Endocervical curettage is generally the last step of the colposcopy procedure. It is when the curette is inserted and passed through the cervical os, the opening in the cervix that leads into the uterus, and used to scrape cells from the inside of the cervical canal. The curette is firmly held like a pen, and should scrape the endocervical canal in small strokes. The curette should be carefully removed from the canal once the entire area is sampled so the sample is not lost. These biopsied cells should be immediately placed into formalin to ensure their preservation. They are then later viewed under a microscope by a pathologist to assess for any abnormalities.

== Risks ==
Guidelines reveal good evidence that endocervical curettage is contraindicated in pregnancy. There is a risk of damage to fetal membranes or placenta along with an increased risk of cervical perforation due to the softening of the cervix during pregnancy. For these reasons, pregnancy is a well established contraindication to performing endocervical curettage. Other relative contraindications to the procedure include severe cervical stenosis and acute uterine or cervical infections.

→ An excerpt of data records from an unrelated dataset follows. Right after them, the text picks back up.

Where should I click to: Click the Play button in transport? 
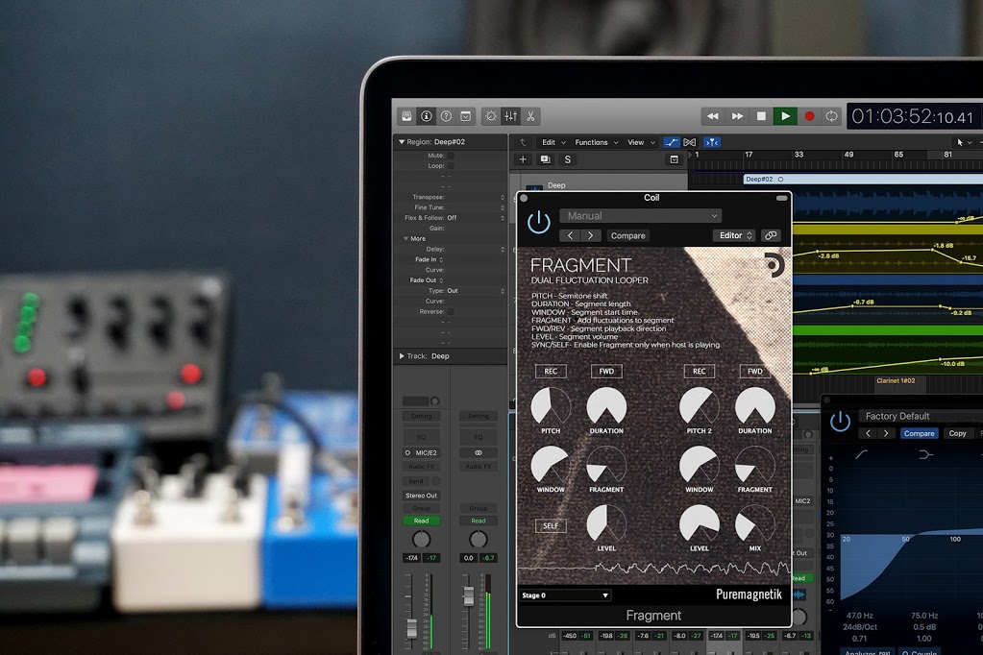[785, 116]
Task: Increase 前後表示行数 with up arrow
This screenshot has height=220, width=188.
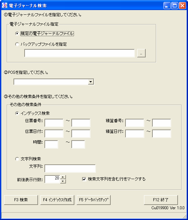Action: [63, 177]
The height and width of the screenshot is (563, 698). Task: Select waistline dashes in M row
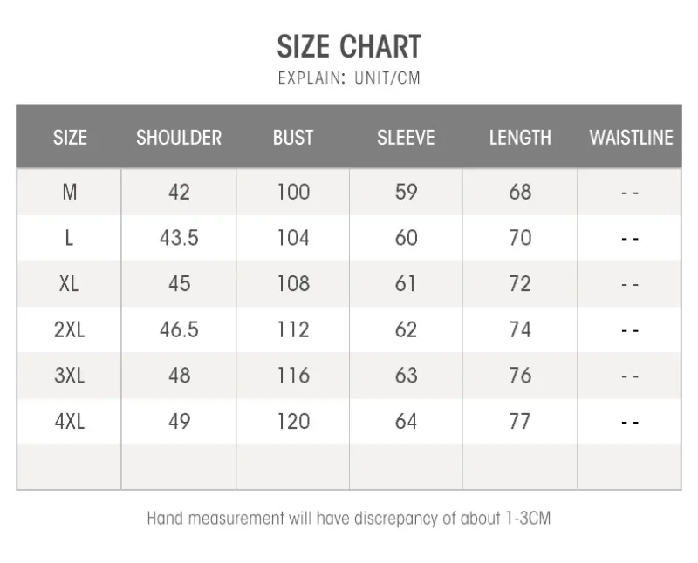tap(630, 193)
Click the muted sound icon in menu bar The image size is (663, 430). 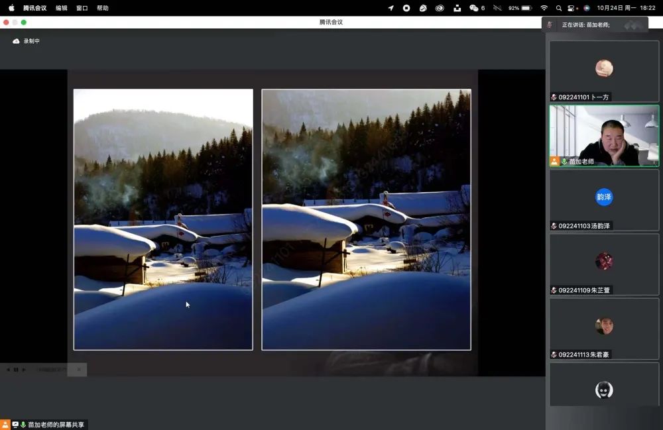tap(497, 8)
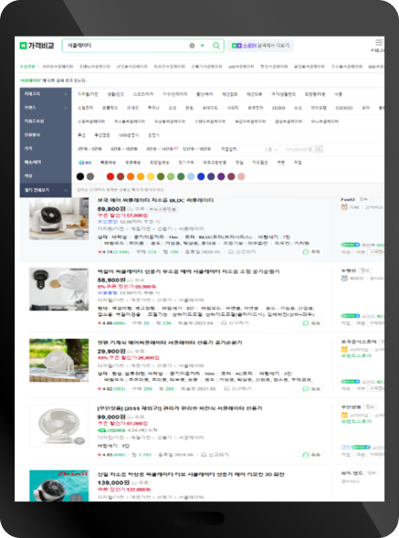399x538 pixels.
Task: Click the price range search magnifier button
Action: [x=319, y=149]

Rare risks of the procedure include cervical perforation though the incidence of perforation is extremely low. Other risks for the procedure include bleeding, infection, and pain. Though sterilization techniques, anesthetics, and hemostasis tools greatly mitigate these risks and the procedure is generally very tolerated aside from discomfort.

== Results and follow up ==
After endocervical curettage, cells are viewed under a high-powered microscope by a pathologist. The pathologist analyzes the cells for any atypical features such as hyperplasia, dysplasia, or neoplasm. Features that are analyzed include nuclear size, evidence of pleomorphism, anisokaryosis, hyperchromasia, and mitotic features.

Grades for cervical dysplasia include low-grade squamous intraepithelial lesion to high-grade squamous intraepithelial lesion. The dysplasia can be rated on the Bethesda System of cervical grades of increasing atypical nature summarized below:

1. Atypical squamous cell
2. Low-grade squamous intraepithelial lesion – cervical intraepithelial neoplasia 1
3. High-grade squamous intraepithelial lesion – cervical intraepithelial neoplasia 2/3
4. Invasive features
5. Squamous cell carcinoma

Ratings of cervical intraepithelial neoplasia are also commonly used to grade cytology of cervical epithelium. Cervical intraepithelial neoplasia 1 is the most moderate and are low-grade squamous intraepithelial lesions while cervical intraepithelial neoplasia 2 and 3 are moderate to severe and are high-grade squamous intraepithelial lesions.